Alignment, Integration and Verification (AI&V) has begun!

After many months of careful coating and testing, all of NEID’s optical components have arrived safely at Penn State. For the instrument team, this means it’s go time. We’ve begun the process of adding optics to the instrument while our systems engineer, Andy Monson, begins the meticulous process of aligning the optical components. During this process we are also putting many components into the instrument for the first time. We will be fitting, checking, and double checking that all components fit the way we designed them and that nothing is in the way of the light path (or the “chief ray”) through the instrument.

Here are a few of the NEID team members working hard to carefully install and test NEID’s optical components

Light enters the instrument through optical fibers that bring light directly from the focus of the WIYN 3.5m telescope at Kitt Peak National Observatory (where NEID will be commissioned in 2019). The first big component the light interacts with is a parabolic mirror.

Here is our Systems Engineer Andy Monson inspecting the parabolic mirror after it arrived at Penn State freshly coated.

NEID’s parabolic mirror redirects the light to the NEID echelle grating which splits the light into the many wavelengths that made up the original beam. To read more about how an echelle grating works and why they’re wonderful, see this post about HPF’s grating. The light, which the grating has spread into its separate wavelengths, is redirected by the parabola to the prism. The prism disperses the light side-to-side such that the light is now in a 2-Dimensional format.

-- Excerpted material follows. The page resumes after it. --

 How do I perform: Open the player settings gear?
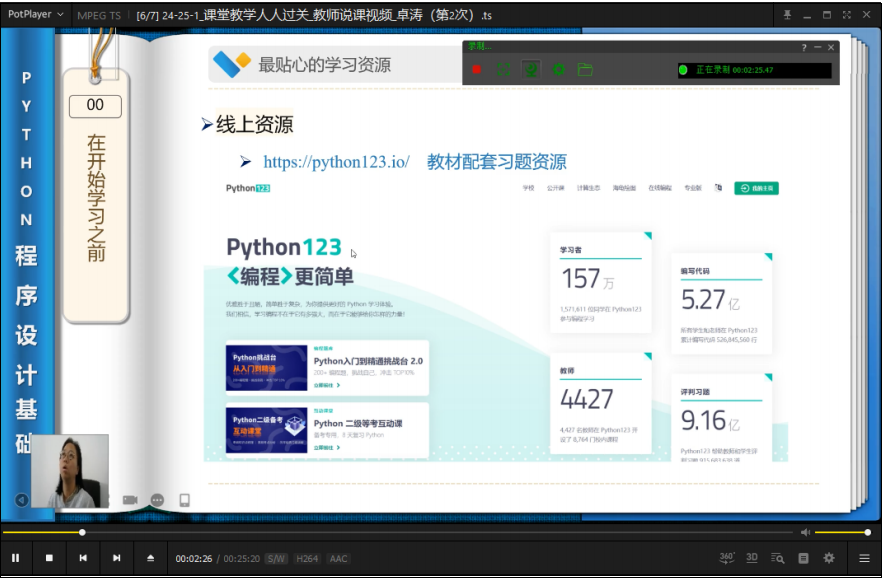click(x=828, y=558)

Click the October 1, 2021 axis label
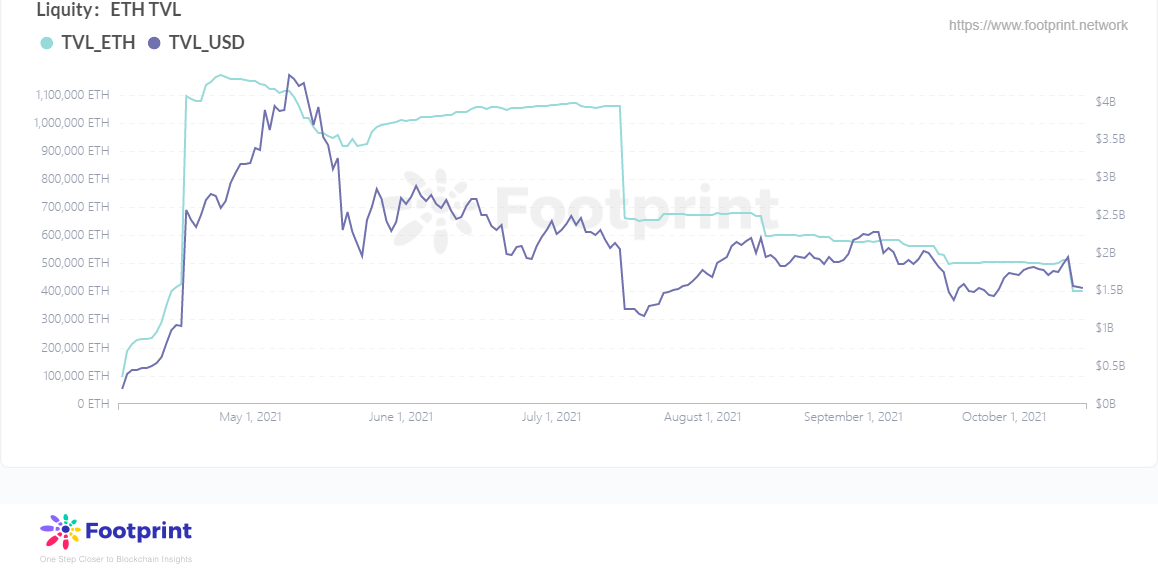1003,417
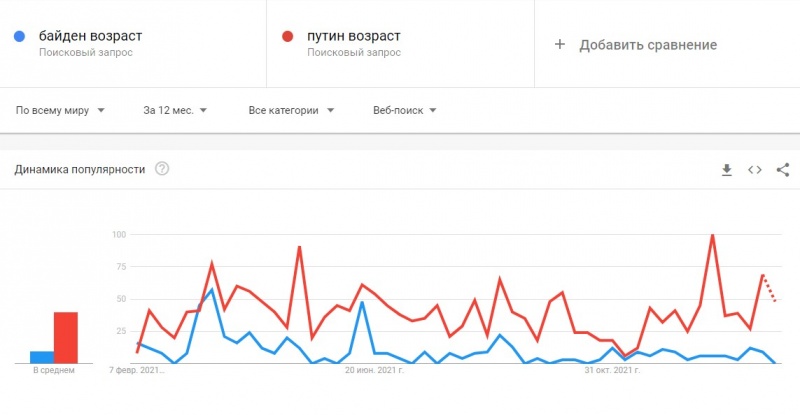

This is the NEID grating in its mount 

Here is a snap shot of the process of moving the prism onto its base. We had to lift the prism carefully with a suction cup because the optical surfaces on the sides cannot be touched! 

Here is the Prism up close. You can see a reflection of what is happening off to the right where NEID project manager Fred Hearty is preparing to assemble the rest of the prism mount

 The 2D format is important because we need the light to be recordable within the area of out 2D Silicon detector. To focus the 2D light’s foot print onto this detector, we have the NEID camera.

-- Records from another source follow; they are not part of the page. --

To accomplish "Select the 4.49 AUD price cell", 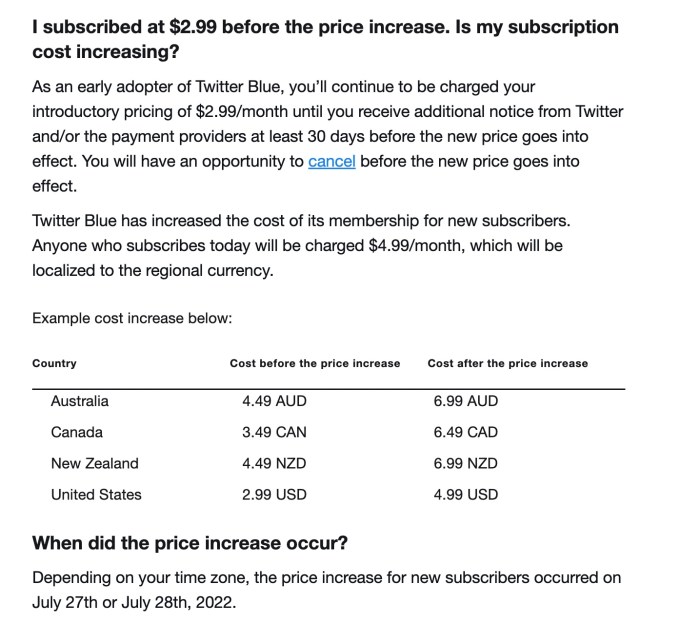I will pos(274,401).
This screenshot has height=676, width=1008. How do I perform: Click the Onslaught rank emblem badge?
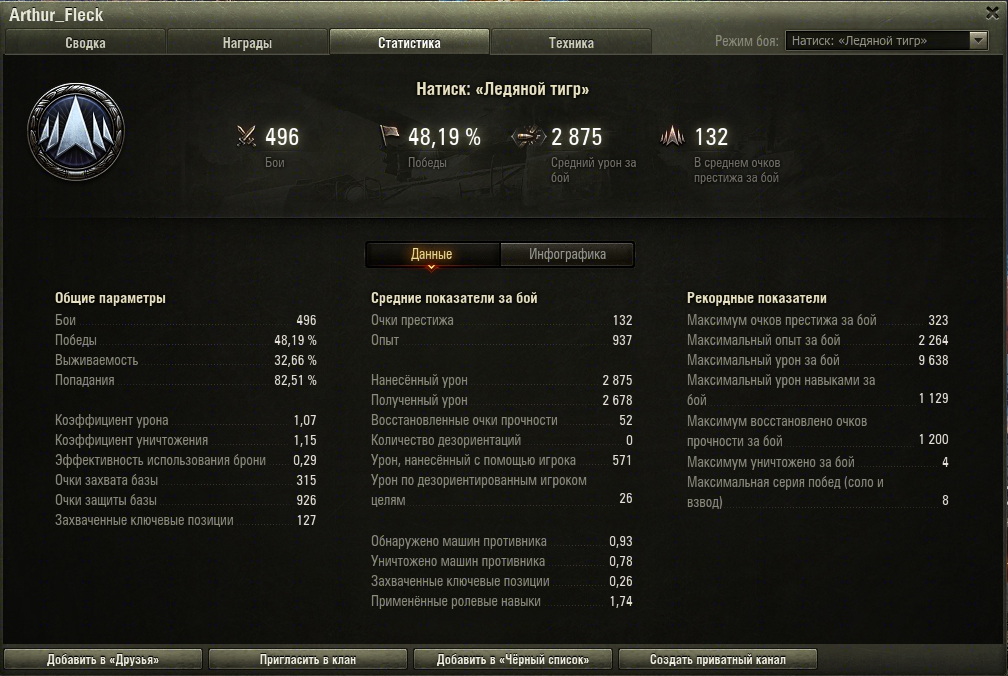point(76,131)
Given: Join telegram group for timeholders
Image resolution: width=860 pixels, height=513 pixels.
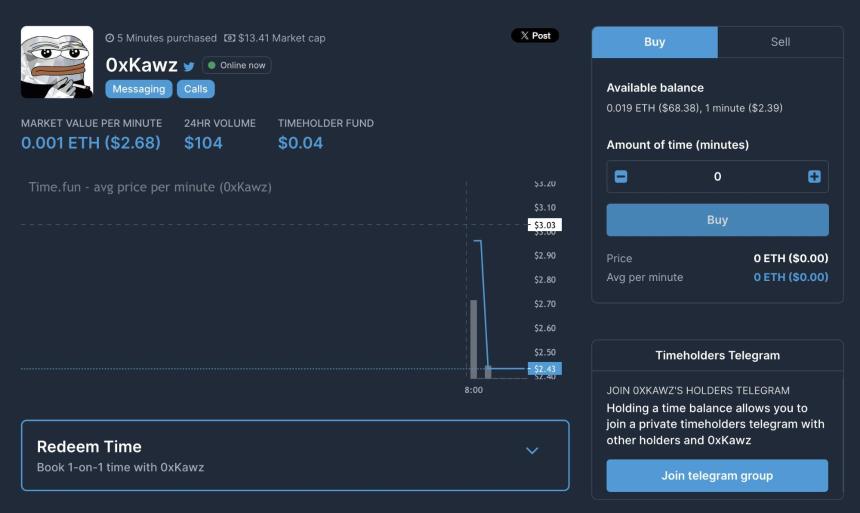Looking at the screenshot, I should pos(717,476).
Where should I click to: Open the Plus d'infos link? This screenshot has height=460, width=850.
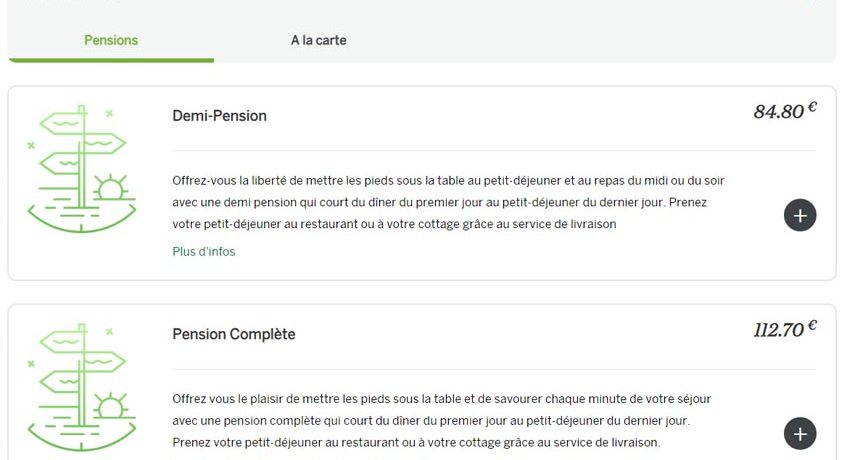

The detector records the light digitally which we use computers to search for tiny Doppler shifts in the spectra. These shifts in the stellar spectra may indicate the presence of a planet around that star. To get light to the detector, our Alignment, Integration and Verification phase must go well. Wish us luck!  

The detector is housed in the chamber on the end of the camera shown below. The purpose of the copper block is to cool the detector by connecting to the liquid nitrogen tank below the instrument.